[cfe-dev] [libc++] RFC: adding a configuration option to enable constexpr constructors in c++1[xy]
Eric Fiselier via cfe-dev
cfe-dev at lists.llvm.org
Thu Oct 12 01:21:56 PDT 2017
On Wed, Oct 11, 2017 at 9:18 PM, David Jones <dlj at google.com> wrote:
> On Wed, Oct 11, 2017 at 6:11 PM, Eric Fiselier <eric at efcs.ca> wrote:
>
>>
>>
>> On Wed, Oct 11, 2017 at 6:30 PM, David Jones via cfe-dev <
>> cfe-dev at lists.llvm.org> wrote:
>>
>>> Hello,
>>>
>>> I'm currently working on migrating a large (100M+ LOC) C++ codebase to
>>> libc++. One particular pain point are the absence of constexpr constructors
>>> for std::pair, std::array, and std::tuple under C++11.
>>>
>>
>> Nit: std::array shouldn't have any constructors. But the other members
>> are conditionally constexpr.
>>
>>
>>> Some older versions of libstdc++ expose constexpr constructors under
>>> C++11, while libc++ does not; this causes build failures when using libc++.
>>>
>>
>> Hmm, just to clarify, it's not just older versions of libstdc++ that do
>> this, but newer ones as well. It's not like they removed it later.
>>
>>
>>>
>>> I would like to add a configuration variable that enables the constexpr
>>> qualifier on these constructors for C++11 or later, with the intent of
>>> advancing the C++ version as quickly as possible. Most of the uses can be
>>> trivially replaced by removing constexpr or switching to arrays, but this
>>> is churn for code which will (hopefully) soon be compliant anyhow.
>>>
>>
>> I'm actually quite sympathetic to enabling this extension by default,
>> since MSVC and libstdc++ both seem to. We're the odd man out.

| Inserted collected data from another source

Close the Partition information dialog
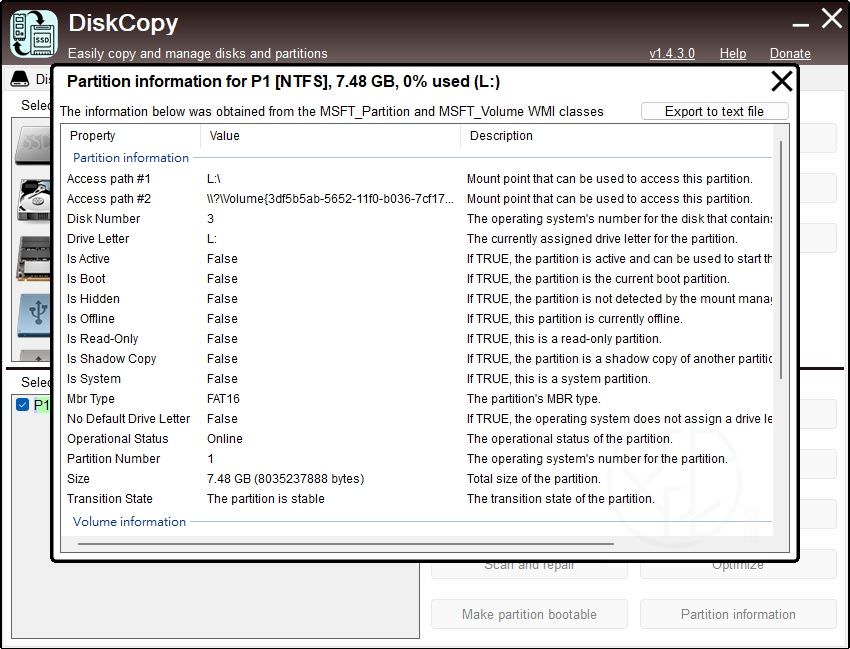The height and width of the screenshot is (649, 850). [781, 81]

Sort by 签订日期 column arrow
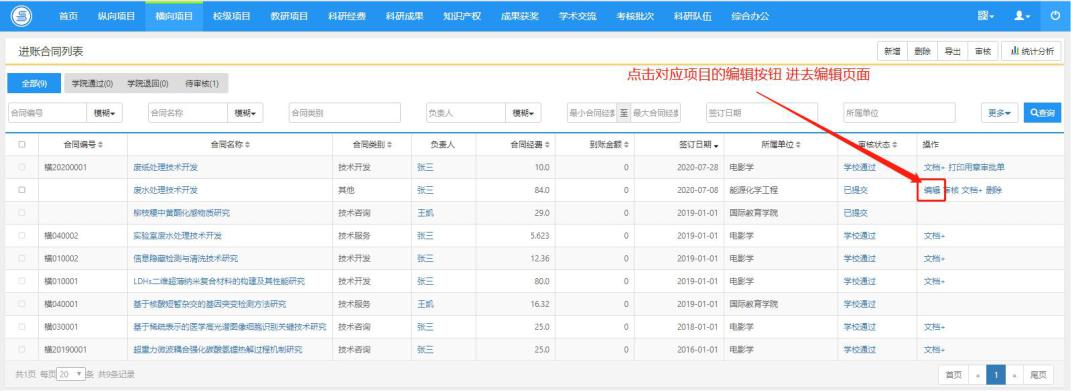tap(717, 145)
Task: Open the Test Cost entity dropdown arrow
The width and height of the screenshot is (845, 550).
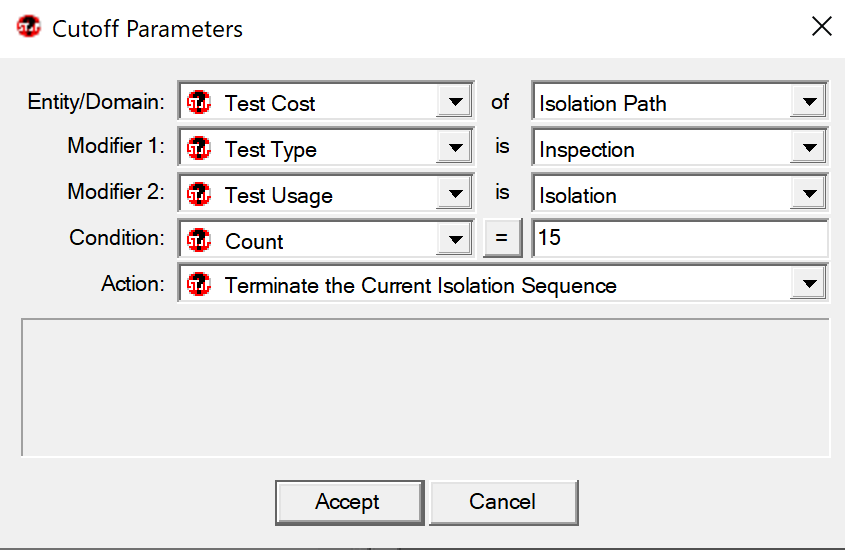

>> If everybody else can safely get away with this, we should be able to as
>> well.
>>
>> BTW, by "C++11 or later" you mean "C++11" because they're already
>> required to be constexpr in C++14.
>>
>
> Naturally, yes... although what I really wanted to get at was "not C++03
> or earlier."
>
>
>>
>>
>>>
>>> I suspect this may be useful for other codebases that build in C++11
>>> mode to move to libc++... however, this would be a non-conforming
>>> extension. Adding a configuration option in __config_site.in (with the
>>> default being conforming behaviour) seems like it may be the most
>>> reasonable way to add the option.
>>>
>>
>> The extension is technically slightly worse than non-conforming; it's
>> explicitly forbidden. Implementations are not allowed to apply constexpr
>> where it isn't specified. However I think this rule should be relaxed to
>> allow implementations to backport newly added constexpr specifiers to older
>> dialects as an extension, as is this case.
>>
>> However my main concern with this as an on-by-default extension is that
>> it has the potential to break code. There are certain constexpr evaluations
>> that might result in a hard compile error that wouldn't before. I think
>> Clang has fixed most of these cases though.
>>
>>
> Right... I think on-by-default might be a bit too much.
>
Thankfully, despite my short-lived best efforts so far, I haven't been able
to construct a test case that I care about which breaks.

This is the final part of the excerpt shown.